Diyeceğim o ki, aklıma bin türlü şey geliyor ama burada yazamam ki! Yine de tek istediğim şey şu: En kısa zamanda bu tuhaf komedya sona ersin. Suçlular cezalandırılsın ama suçsuz insanlar bir an evvel özgürlüklerine kavuşsunlar. Bu adını koyamadığım durum bitsin. Ben ve benim gibi düşünen/yaşayan/okuyan/yazan/ üreten/konuşan insanlar, maalesef, hukuk devleti olduğunu iddia eden devletimize eskisi kadar güven duyamaz oldular. Ortalıkta hüküm süren toz duman gürültü, insanların kendilerini neredeyse bir Polis Devleti'nde yaşamaya başladıkları hissiyatına sevkediyor.

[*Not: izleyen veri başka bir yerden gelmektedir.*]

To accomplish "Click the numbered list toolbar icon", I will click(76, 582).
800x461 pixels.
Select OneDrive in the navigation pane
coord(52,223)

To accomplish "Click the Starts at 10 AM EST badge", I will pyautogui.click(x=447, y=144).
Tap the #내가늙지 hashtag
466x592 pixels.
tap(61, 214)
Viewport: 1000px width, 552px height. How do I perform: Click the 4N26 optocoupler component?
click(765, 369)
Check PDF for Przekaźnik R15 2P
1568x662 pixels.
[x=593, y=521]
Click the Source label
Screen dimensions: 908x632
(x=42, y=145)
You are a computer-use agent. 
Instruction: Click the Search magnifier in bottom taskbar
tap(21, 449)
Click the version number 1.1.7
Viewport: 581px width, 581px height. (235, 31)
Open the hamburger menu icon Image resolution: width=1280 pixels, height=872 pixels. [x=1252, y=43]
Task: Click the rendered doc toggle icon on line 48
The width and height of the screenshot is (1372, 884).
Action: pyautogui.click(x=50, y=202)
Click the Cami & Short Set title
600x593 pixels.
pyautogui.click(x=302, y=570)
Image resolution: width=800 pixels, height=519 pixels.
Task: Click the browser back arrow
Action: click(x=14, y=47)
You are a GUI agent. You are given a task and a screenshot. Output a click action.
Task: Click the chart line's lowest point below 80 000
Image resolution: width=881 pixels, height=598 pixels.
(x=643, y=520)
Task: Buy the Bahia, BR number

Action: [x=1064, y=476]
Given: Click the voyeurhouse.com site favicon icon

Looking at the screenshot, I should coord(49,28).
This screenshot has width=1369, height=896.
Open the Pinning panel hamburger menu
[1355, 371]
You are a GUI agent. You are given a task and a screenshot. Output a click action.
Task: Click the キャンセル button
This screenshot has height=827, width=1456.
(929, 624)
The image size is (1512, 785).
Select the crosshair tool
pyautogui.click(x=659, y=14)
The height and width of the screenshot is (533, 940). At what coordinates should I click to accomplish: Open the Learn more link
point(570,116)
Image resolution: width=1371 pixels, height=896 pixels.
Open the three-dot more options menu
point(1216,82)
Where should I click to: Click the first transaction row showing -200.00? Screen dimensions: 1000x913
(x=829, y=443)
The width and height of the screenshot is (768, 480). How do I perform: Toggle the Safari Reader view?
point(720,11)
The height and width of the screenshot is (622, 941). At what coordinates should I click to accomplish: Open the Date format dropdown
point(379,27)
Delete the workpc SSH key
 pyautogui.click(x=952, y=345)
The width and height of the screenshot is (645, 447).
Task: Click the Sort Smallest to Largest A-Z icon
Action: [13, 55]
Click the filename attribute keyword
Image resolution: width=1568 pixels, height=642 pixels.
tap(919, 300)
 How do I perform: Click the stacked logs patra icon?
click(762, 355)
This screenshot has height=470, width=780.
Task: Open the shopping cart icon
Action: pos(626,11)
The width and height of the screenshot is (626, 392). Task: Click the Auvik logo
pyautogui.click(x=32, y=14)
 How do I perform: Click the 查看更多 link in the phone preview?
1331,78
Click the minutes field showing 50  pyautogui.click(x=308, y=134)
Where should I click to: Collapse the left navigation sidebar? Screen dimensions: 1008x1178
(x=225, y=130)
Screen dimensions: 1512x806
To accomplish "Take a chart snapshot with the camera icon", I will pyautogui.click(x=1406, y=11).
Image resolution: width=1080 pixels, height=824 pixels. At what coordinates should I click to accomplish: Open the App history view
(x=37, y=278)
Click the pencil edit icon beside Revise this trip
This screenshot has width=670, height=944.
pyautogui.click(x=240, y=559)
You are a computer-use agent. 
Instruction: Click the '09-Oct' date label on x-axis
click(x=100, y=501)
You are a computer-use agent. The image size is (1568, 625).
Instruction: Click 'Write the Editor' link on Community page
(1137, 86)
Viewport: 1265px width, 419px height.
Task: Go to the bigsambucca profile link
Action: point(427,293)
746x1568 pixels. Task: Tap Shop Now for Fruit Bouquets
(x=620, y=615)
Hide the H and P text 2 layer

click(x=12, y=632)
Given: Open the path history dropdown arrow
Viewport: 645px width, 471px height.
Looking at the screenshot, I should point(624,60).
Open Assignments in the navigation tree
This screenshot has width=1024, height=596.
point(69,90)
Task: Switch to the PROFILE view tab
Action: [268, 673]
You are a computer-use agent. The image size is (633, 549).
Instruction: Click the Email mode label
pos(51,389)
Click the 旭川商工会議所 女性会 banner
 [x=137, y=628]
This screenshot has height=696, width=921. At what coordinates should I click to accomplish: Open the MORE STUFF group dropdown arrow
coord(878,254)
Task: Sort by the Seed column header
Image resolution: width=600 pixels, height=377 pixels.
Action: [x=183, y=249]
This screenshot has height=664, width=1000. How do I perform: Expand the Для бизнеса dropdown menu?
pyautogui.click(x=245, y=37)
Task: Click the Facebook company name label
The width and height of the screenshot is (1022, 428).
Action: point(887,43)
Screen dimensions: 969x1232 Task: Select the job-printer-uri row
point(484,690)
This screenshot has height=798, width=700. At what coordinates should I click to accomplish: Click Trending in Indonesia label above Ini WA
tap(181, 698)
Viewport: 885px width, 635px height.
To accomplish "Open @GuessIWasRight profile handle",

Ben yetişme çağındayken, 15-16 yaşındayken galiba, sahaflardan bir kitap almıştım. Adı da Polis Devleti'ydi. Yukarıda böyle yazdığım için değil, gerçekten!!! Sabahın köründe insanların evine yapılan baskınlar, darmadağın edilen kütüphaneler, didik didik aranan kişisel mektuplar ve defterler, hiçbir açıklama yapılmadan ya da akılalmaz saçmalıklarla itham edilerek içeri alınan saygın kişileri anlatan bir kitaptı bu. Veee anlattığı devlet NAZİ ALMANYA'sıydı...

Neyse...

Bugün hiç kar yağmadı...

Hiç yorum yok:

Tecritte 3. Hafta... Her şey normalmiş gibi yaşamaya çalışmak...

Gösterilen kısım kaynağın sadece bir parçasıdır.